The researchers were examining the frequently observed shift of coral reefs from being dominated coral to macroalgae. This change is often due to the overharvesting of herbivorous fishes, particularly parrotfishes and surgeonfishes, that maintain the coral regime. They showed that a shift to the marcoalgae dominated regime on the Australian Great Barrier Reef was reversed not by parrotfishes or surgeonfishes, but rather by a species of batfish, Platax pinnatus, which is relatively rare on the Great Barrier Reef, and was thought to feed only on invertebrates.
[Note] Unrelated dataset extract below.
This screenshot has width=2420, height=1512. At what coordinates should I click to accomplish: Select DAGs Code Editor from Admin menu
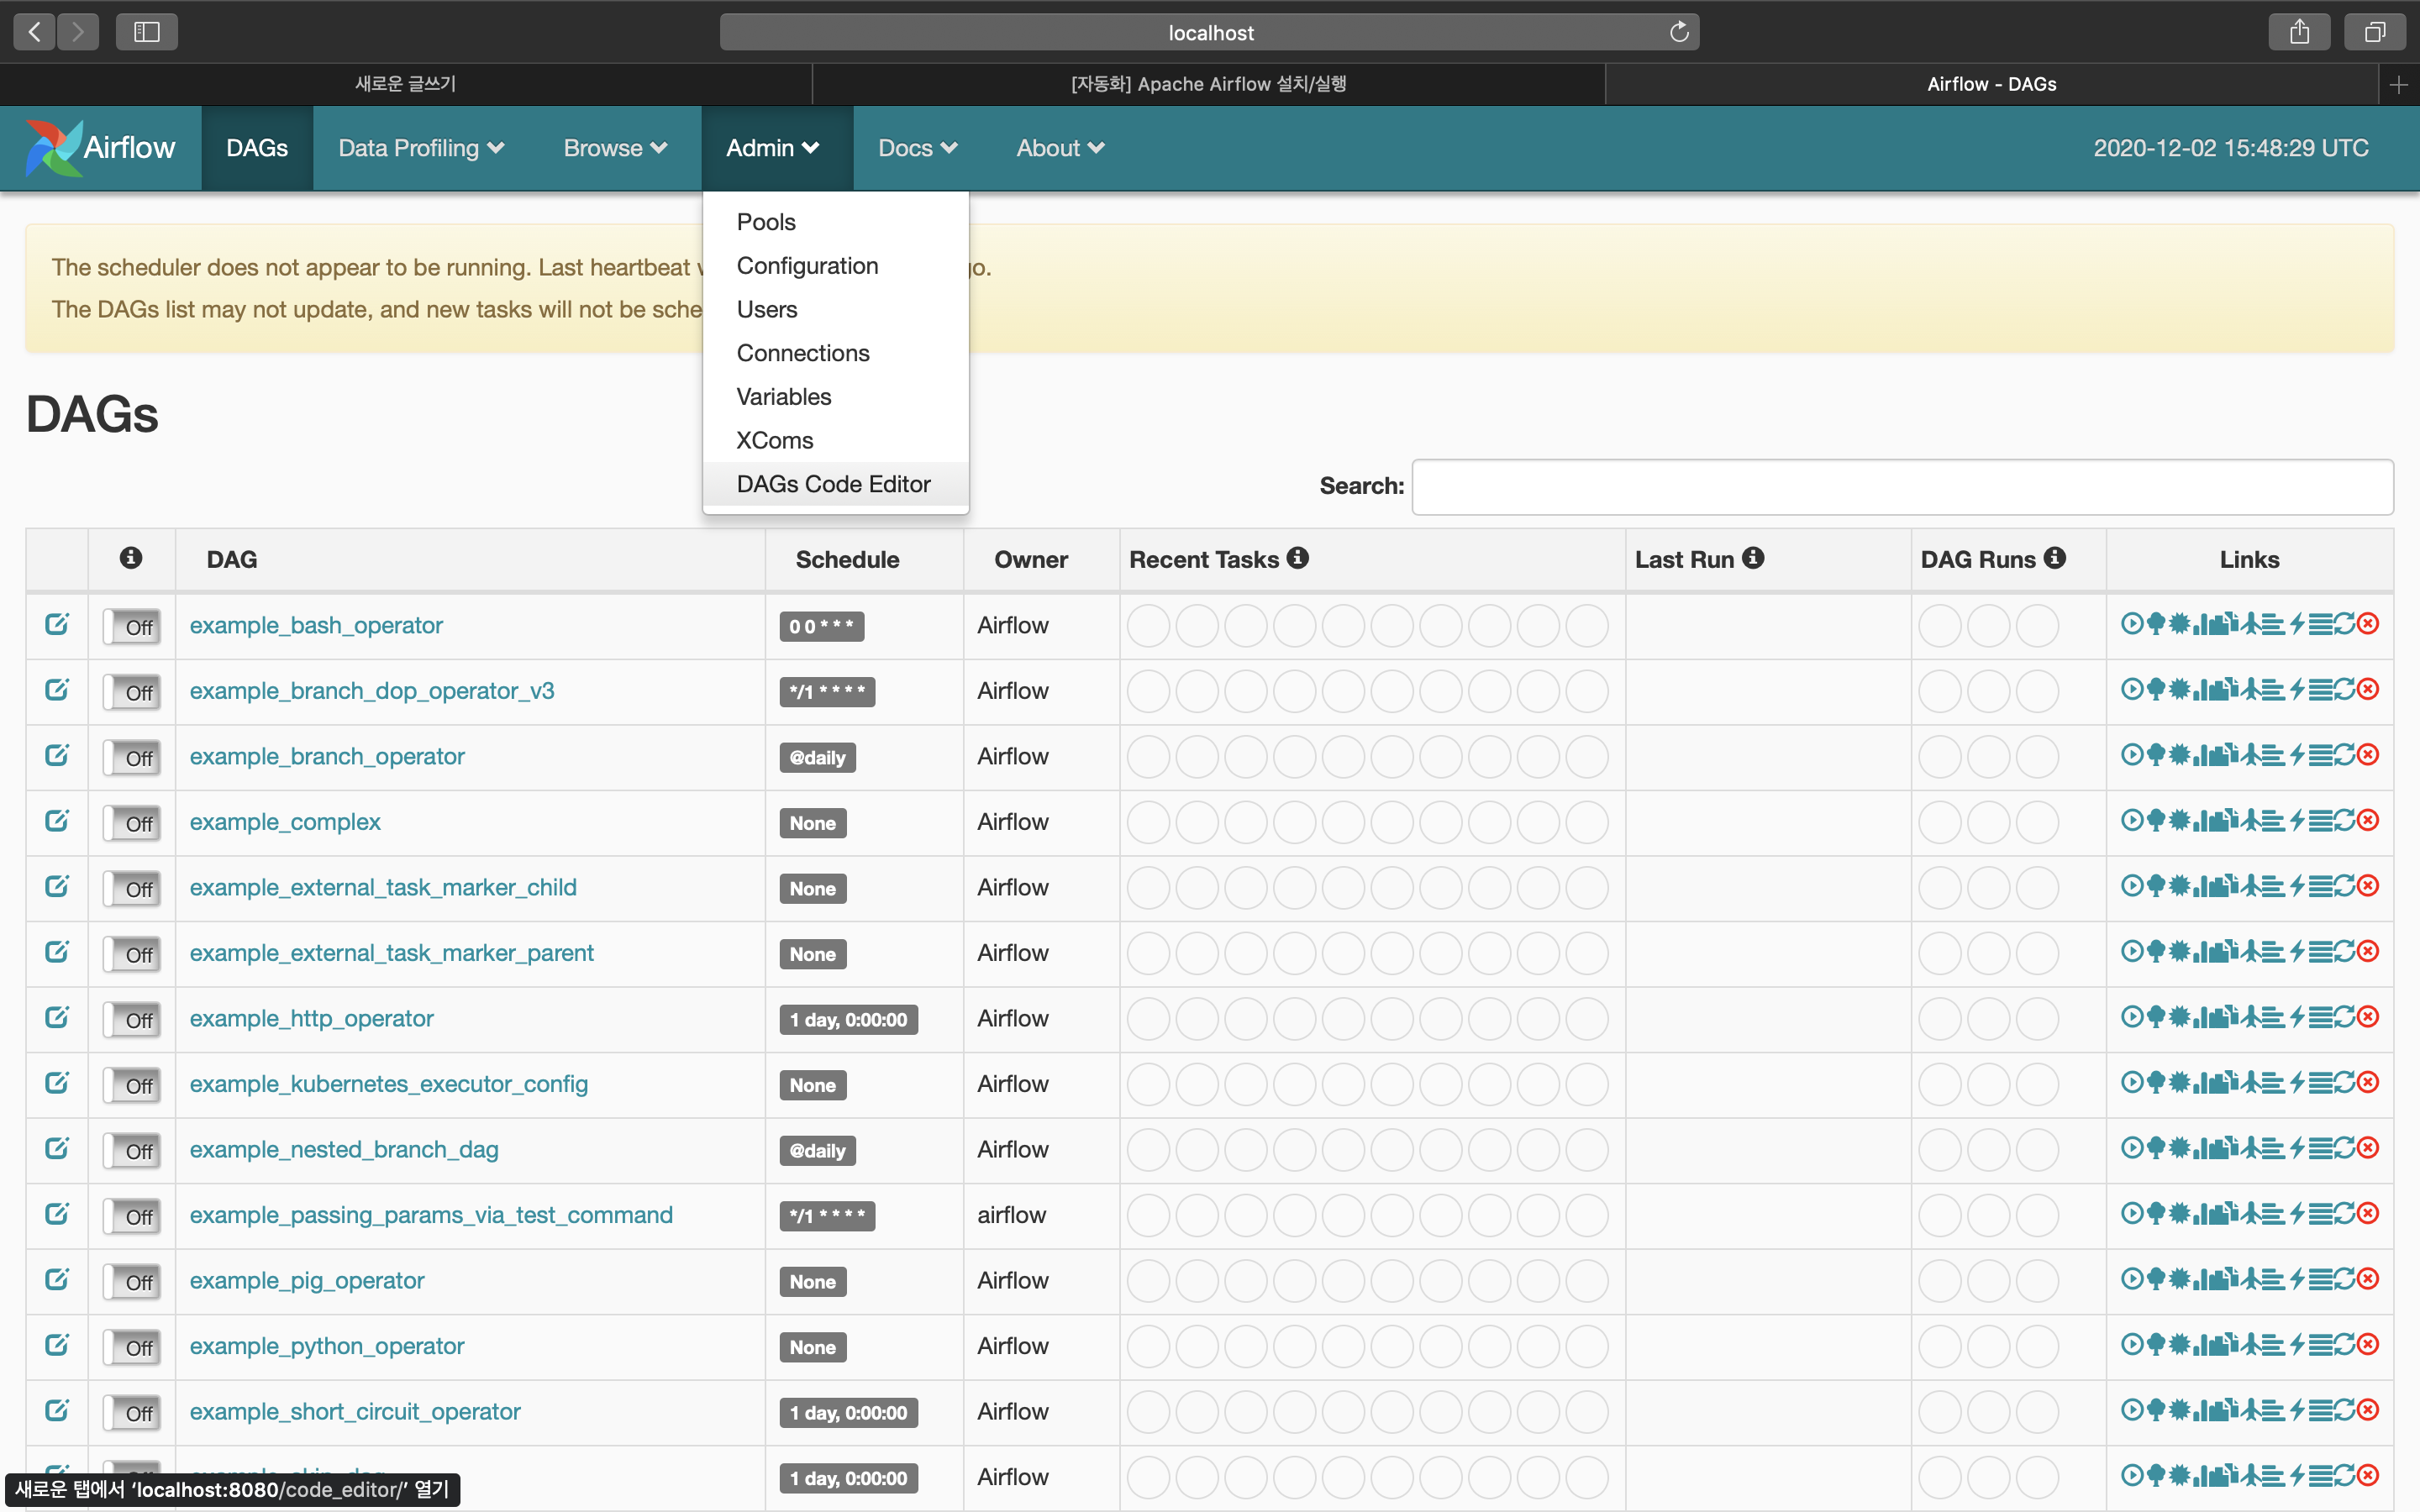click(833, 484)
Their finding suggests three things:

  1. that conserving ecosystem functioning is important for both for the maintenance and recovery of ecosystems,
  2. that successful functional conservation requires that we need to greatly increase our functional understanding of ecosystems, and
  3. that research into ecosystem functioning should examine function in different ecological contexts.

Interestingly, this research finding is similar to that of common property researchers who have discovered that many local resource management institutions contain “hidden” resources management practices, that are only activated during special environmental conditions – for example a fishery may have alternative property rights emerge during periods low fish abundance.

Press coverage of this research can be found in a press release from James Cook University, the New Scientist, and the Washington Post.

One thought on “Hidden Ecological Functions and Ecological Hysteresis”

  1. Interesting piece. I’d argue that while the piece shows that an inverebrate feeder may in some cases be more important than some herbivores in the system (a key habitat engineer, as it were), that rather than arguing against management for diversity, if anything, it shows that diversity can be of key importance as it is important to maintain all functional guilds. Who knows what hidden direct or indirect intereactions may be due to the actions of one particular guild or species.

    I think Bellwood said it best in the Post piece.

    “This study shows that fishes can have unexpected roles…Just because we don’t know their roles at the moment doesn’t mean it is safe to remove them.”